*** MATERIAL TO PROCESS

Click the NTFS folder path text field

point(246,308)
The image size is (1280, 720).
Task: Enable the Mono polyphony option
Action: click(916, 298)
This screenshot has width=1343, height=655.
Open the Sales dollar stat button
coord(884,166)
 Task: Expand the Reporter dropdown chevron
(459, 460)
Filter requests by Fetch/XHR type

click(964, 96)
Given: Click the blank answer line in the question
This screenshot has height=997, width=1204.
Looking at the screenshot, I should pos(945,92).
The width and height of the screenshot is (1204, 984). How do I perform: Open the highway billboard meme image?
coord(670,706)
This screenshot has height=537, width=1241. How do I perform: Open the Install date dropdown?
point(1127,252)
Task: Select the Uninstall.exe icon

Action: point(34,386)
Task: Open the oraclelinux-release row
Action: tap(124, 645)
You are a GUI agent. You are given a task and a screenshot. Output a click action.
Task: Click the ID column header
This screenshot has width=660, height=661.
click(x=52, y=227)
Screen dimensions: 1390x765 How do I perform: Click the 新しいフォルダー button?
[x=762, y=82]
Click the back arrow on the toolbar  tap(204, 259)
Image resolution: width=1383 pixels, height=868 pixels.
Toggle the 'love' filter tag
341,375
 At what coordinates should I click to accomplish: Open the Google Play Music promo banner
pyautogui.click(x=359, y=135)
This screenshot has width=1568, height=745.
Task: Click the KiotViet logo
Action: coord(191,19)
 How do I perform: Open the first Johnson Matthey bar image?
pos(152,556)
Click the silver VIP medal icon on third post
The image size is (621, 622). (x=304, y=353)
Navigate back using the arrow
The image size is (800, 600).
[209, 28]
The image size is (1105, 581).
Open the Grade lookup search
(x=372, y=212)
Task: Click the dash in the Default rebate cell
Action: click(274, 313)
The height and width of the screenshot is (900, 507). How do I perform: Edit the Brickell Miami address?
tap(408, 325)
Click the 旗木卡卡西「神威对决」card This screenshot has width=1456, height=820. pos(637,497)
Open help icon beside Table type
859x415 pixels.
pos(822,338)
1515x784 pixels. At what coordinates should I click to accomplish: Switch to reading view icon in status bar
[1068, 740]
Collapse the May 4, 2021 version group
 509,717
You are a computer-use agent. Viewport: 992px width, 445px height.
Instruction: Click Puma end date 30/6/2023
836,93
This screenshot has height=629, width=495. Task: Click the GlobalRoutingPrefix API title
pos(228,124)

******

EXERCISE GOAL ▸ Search the records for the word "agent" and return every line that holds it.

WORKED SOLUTION ▸
You are a GUI agent. You are given a task and a screenshot. Output a click action.
You are a computer-use agent. Viewport: 992px width, 445px height.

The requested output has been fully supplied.